Today we are in a hurry to move forward but if we carefully notice we are reaching nowhere in spite of that haste. With all this industrialization and modernization, we are racing towards development, but we don’t know why. Early cavemen invented fire and sat around it with people to narrate the tale of their endeavor. Today, we are just inventing, inventing, and inventing some more but totally missing out on the part where we share our stories. We are too busy taking pride in our own accomplishments. Concrete Cowboy explores a similar theme. It explores that in the modern era, when all the history is turning into bricks and mortar, we should not let that history be erased from our memories, from our souls, and from our consciousness.
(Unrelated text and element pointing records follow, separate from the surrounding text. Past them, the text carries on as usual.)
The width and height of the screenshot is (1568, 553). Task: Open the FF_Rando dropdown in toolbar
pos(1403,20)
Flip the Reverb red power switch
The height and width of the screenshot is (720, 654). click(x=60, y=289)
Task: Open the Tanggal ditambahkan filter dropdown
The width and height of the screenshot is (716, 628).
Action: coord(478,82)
Concrete Cowboy is based on the novel Ghetto Cowboy written by Greg Neri. The book itself is a fictionalized piece revolving around members of Fletcher Street Urban Riding Club, an African-American group in Philadelphia known for Urban horse riding. It stars the extremely talented and impacting Idris Elba as the father of a conflicted child who comes to visit him and that’s how the story unfolds.
‘Concrete Cowboy’ Summary
Cole, a fifteen-year-old teenager lives with his mother in Detroit. An absent father has made Cole, a wild kid involved in a violent fight at school. To control Cole’s angst, her mother sends him to live with his estranged father, Harp (Idris Elba).
When Cole arrives in Philadelphia, he is bewildered to find a horse inside his father’s rented house. The house is relatively small, untidy, smelly, and without food. The equation between the father and the son starts off roughly, and Cole already hates his father for leaving him and his mother after his birth.
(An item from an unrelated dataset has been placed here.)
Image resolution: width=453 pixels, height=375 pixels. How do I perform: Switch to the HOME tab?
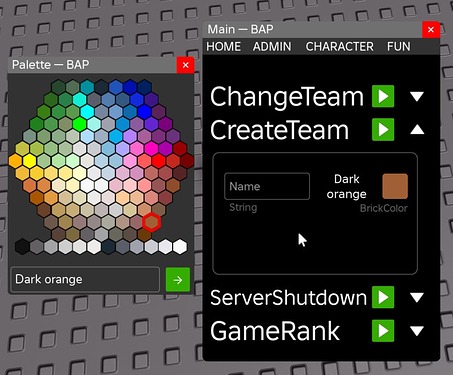point(223,47)
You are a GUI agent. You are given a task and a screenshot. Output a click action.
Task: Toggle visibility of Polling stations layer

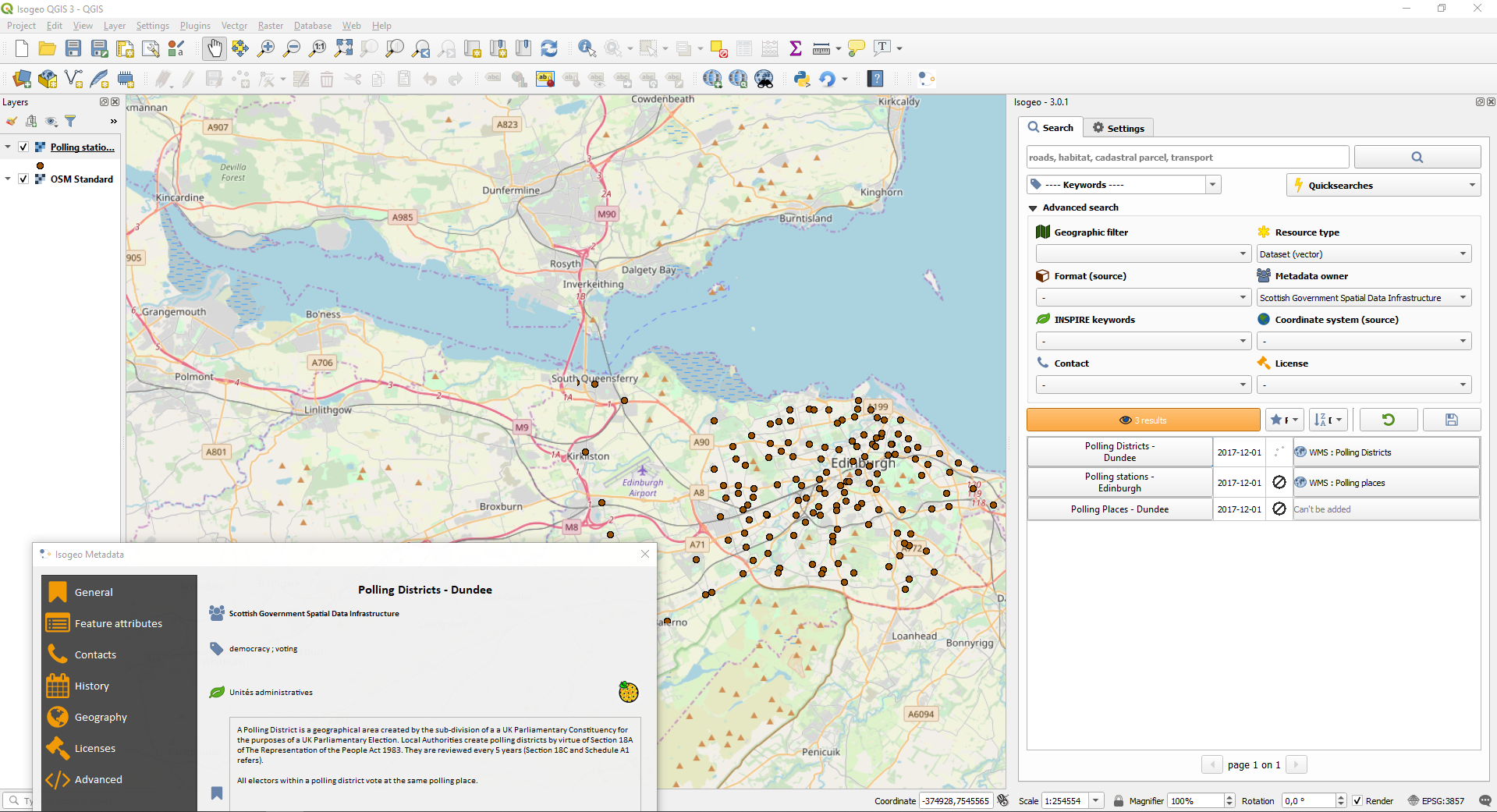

Living in the urban cowboy neighborhood, Cole gets familiar with stables and horses, which also serves as the only source of income for his father and others in the Fletcher Street Urban Riding Club. It is a dying business though, and they are starving, yet they all cherish their legacy and stay happy. Cole gets involved with a drug dealer named Smush (Jharrel Jerome) and Harp throws Cole out of the house. On that night, Cole sneaks into Nessie’s stable where he befriends a horse named Boo. Boo is a violent horse like Cole and their unlikely friendship transforms Cole’s perspective of life.
Cole demands to ride a horse and Harp puts a condition that in order to ride, he first needs to work in the stables. And there it begins Cole’s journey to learn the law and living of the Cowboy life. A life that channelizes his anger and teaches him some great life lessons.
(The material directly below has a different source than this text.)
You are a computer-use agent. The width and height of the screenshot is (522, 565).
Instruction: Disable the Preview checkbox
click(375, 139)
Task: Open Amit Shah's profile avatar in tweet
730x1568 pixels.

“A horse wasn’t meant to be dominated. A horse is meant to be free. The only way you can realize it’s the true spirit, its true nature, is through love.”
‘Concrete Cowboy’ Ending Explained
The Fletcher community had been staying on rented houses. In the neighborhood, people are complaining about the stable smells and developers are also keen on demolishing the houses and establishing concrete jungles in the name of development. However, the Fletcher community neglected their warning and refused to leave.
To fuel their plan of action, the contractors send the Peninsula Animal control department to analyze the health of horses of the Fletcher community. In their raid, they find a dead horse in the backyard who is rotting away. They get their reasons to take away all the horses in the name of nourishment check-up. Harp and others are helpless.
Inspired by Cole’s angst, Harp decides to steal the horse from a police stable and they accomplish their mission. Though, when they ride back to their houses, they find construction vehicles demolishing their houses. Cole and others provoke Harp to teach them a lesson but Harp decides to ride away. In a heart-melting speech, he delivers his message.
“All the places you talk about right here, all them places, long gone. They’re all bricks and beams right now, but you still here, ain’t you? Let them take the stable because they can’t take who we are as a… as a people. Home ain’t a place, it’s a fam. That’s what makes us Cowboys.”
The Fletcher community is still searching for a permanent stable to preserve their heritage.
There are certain films, certain important films that you can’t really review. No matter what they are, what basic technique they miss, they are spreading a message which needs to be told. Concrete Cowboy is that piece of art and fortunately, it’s moving. The original bytes of Fletcher riders make your eyes moist. It’s a horror to see what destruction we have caused in the name of development. Without our heritage and our culture, we are nothing. Just operating bodies with no soul.
Idris Elba has done a commendable job. The father-son narrative keeps you hooked throughout. Through Cole, we try to understand Harp’s past and how he is trying to protect his son from repeating the same. He is not the greatest father because, for him, his community and his culture mattered more than his own kid and family. In the film, Harp is trying to convey the reason why. Why he is ardent to preserve things because without his efforts they’ll vanish and it’s a loss he can’t afford. He loves his kid but he loves the horses and cowboys as well. Harp’s character, though, not explored in deep, shines bright.
Concrete Cowboy is really an important film that tries to educate you about a community trying to preserve its heritage. Director Ricky Staub did his part by delivering us such a marvelous film, and we should do our part of the job by watching it and keeping the Cowboy heritage alive.
Concrete Cowboy is a 2021 Drama Film streaming on Netflix.